*EXERCISE GOAL:* In this exercise, print only the lines from the line with "Given: Go back using the blue chevron arrow" to the last line of the data below, inclusive. Any pictures should be left out.

Pixel coordinate grounding data:
-- -- --

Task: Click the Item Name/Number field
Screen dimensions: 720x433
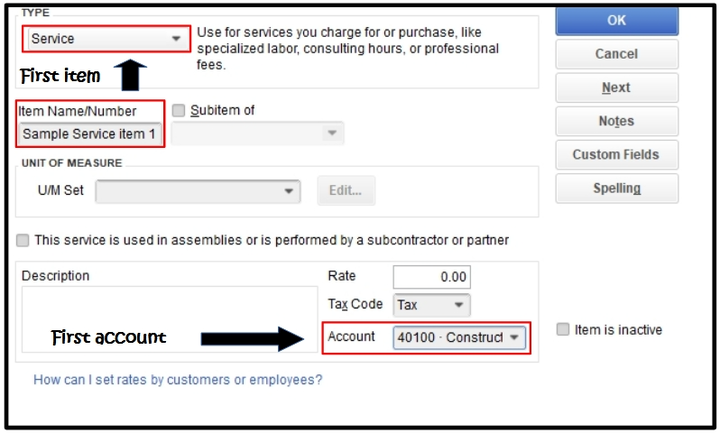Action: [x=89, y=134]
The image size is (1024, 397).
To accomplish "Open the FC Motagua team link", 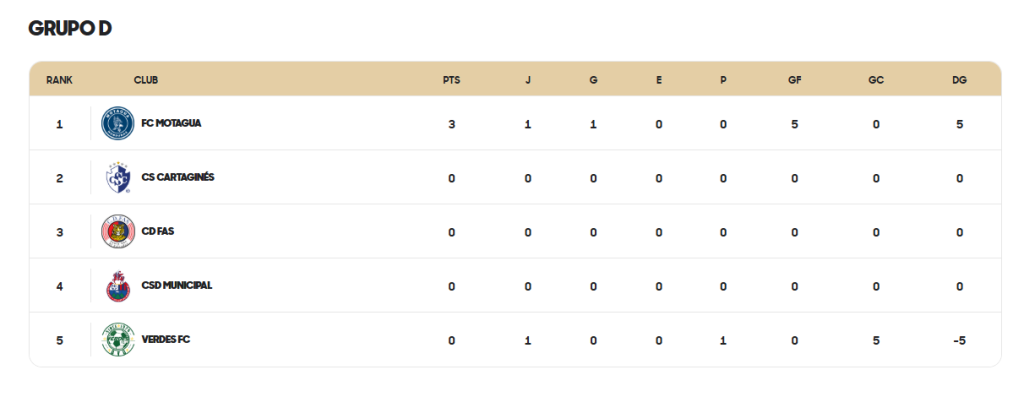I will click(x=171, y=123).
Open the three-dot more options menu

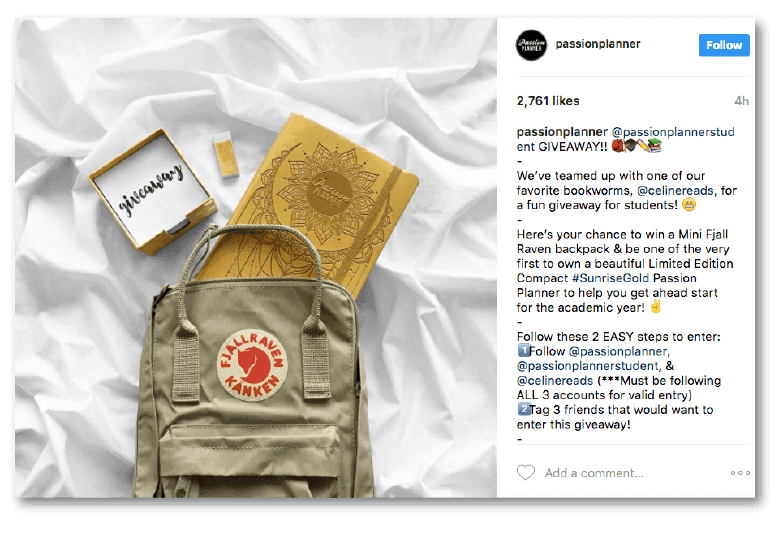coord(740,473)
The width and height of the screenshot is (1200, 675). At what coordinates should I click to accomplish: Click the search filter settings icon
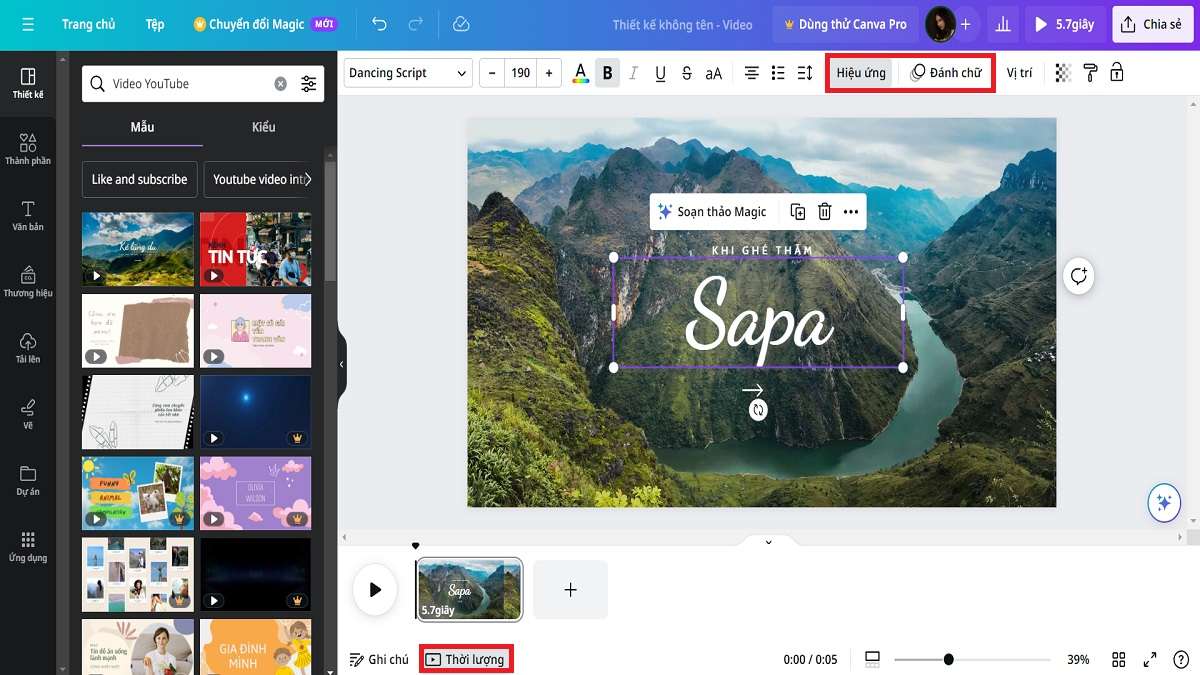coord(309,84)
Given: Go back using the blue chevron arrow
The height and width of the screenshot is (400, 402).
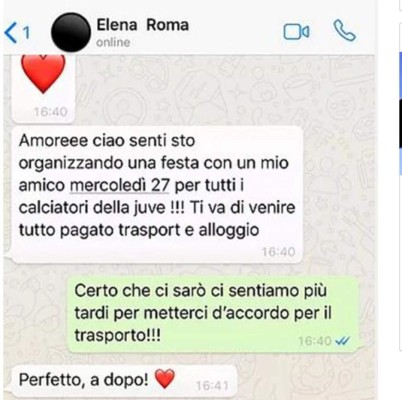Looking at the screenshot, I should pos(10,32).
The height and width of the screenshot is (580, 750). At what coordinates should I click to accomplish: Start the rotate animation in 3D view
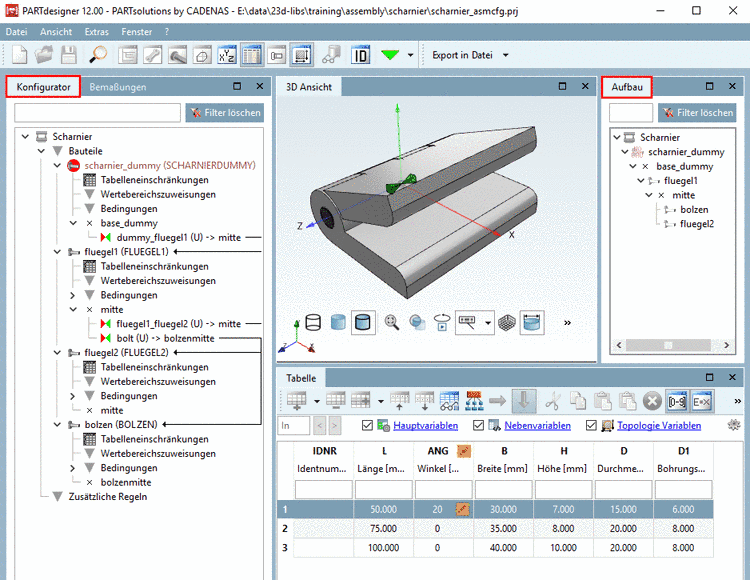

-- -- --

*ANSWER TO THE PROBLEM:*
Given: Go back using the blue chevron arrow
The height and width of the screenshot is (400, 402).
Looking at the screenshot, I should pos(10,32).
The height and width of the screenshot is (580, 750). At what coordinates should I click to accomplish: Start the rotate animation in 3D view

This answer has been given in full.